Re: question of xfs/148 and xfs/149

Zorro Lang <zlang@xxxxxxxxxx> · Thu, 19 Sep 2019 13:20:33 +0800

On Wed, Sep 18, 2019 at 04:10:50PM -0700, Darrick J. Wong wrote:
> On Wed, Sep 18, 2019 at 09:37:11AM -0700, Darrick J. Wong wrote:
> > On Wed, Sep 18, 2019 at 11:24:47AM +0800, Yang Xu wrote:
> > > 
> > > 
> > > on 2019/09/18 10:59, Zorro Lang wrote:
> > > > xfs/030 is weird, I've found it long time ago.
> > > > 
> > > > If I do a 'whole disk mkfs' (_scratch_mkfs_xfs), before this sized mkfs:
> > > > 
> > > >    _scratch_mkfs_xfs $DSIZE >/dev/null 2>&1
> > > > 
> > > > Everything looks clear, and test pass.
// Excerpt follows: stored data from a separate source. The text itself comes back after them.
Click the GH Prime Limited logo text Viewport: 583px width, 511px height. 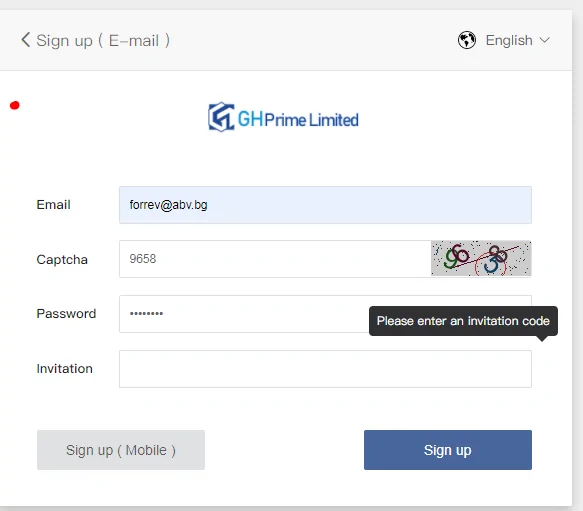298,119
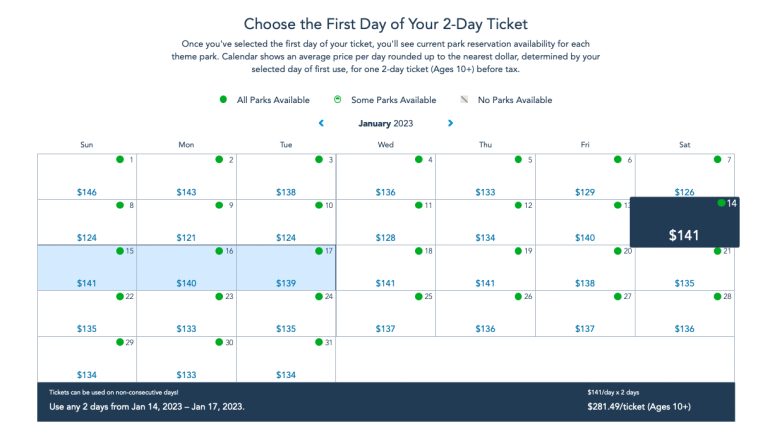Go to previous month using left arrow
The width and height of the screenshot is (770, 428).
[321, 123]
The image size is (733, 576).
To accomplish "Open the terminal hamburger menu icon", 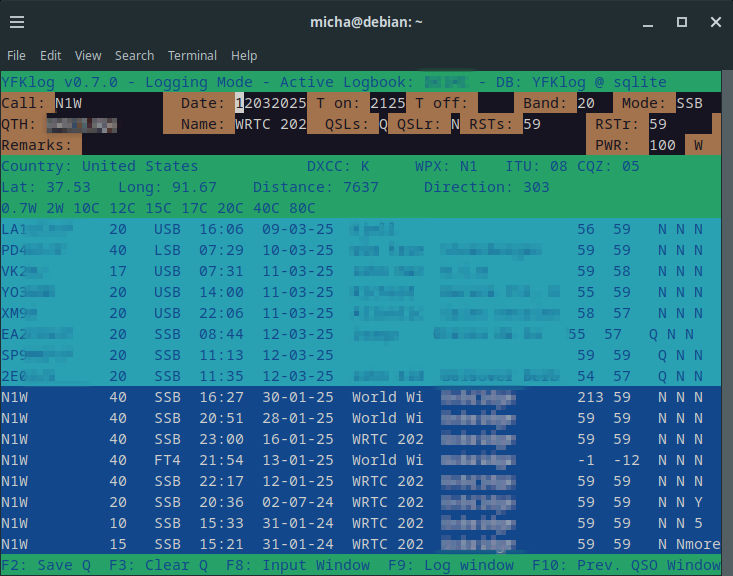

I can't send a patch to do this,
> > > > because I don't know the reason.
> > > Yes. I also found running _scratch_mkfs_xfs in xfs/030 can slove this
> > > problem yesterday. Or, we can adjust _try_wipe_scratch_devs order in
> > > check(But I dont't have enough reason to explain why adjust it). as below:
> > 
> > (Yeah, I don't see any obvious reason why that would change outcomes...)
> > 
> > > --- a/check
> > > +++ b/check
> > > @@ -753,7 +753,6 @@ for section in $HOST_OPTIONS_SECTIONS; do
> > >                         # _check_dmesg depends on this log in dmesg
> > >                         touch ${RESULT_DIR}/check_dmesg
> > >                 fi
> > > -               _try_wipe_scratch_devs > /dev/null 2>&1
> > >                 if [ "$DUMP_OUTPUT" = true ]; then
> > >                         _run_seq 2>&1 | tee $tmp.out
> > >                         # Because $? would get tee's return code
> > > @@ -799,7 +798,7 @@ for section in $HOST_OPTIONS_SECTIONS; do
> > >                 # Scan for memory leaks after every test so that associating
> > >                 # a leak to a particular test will be as accurate as
> > > possible.
> > >                 _check_kmemleak || err=true
> > > -
> > > +               _try_wipe_scratch_devs > /dev/null 2>&1
> > >                 # test ends after all checks are done.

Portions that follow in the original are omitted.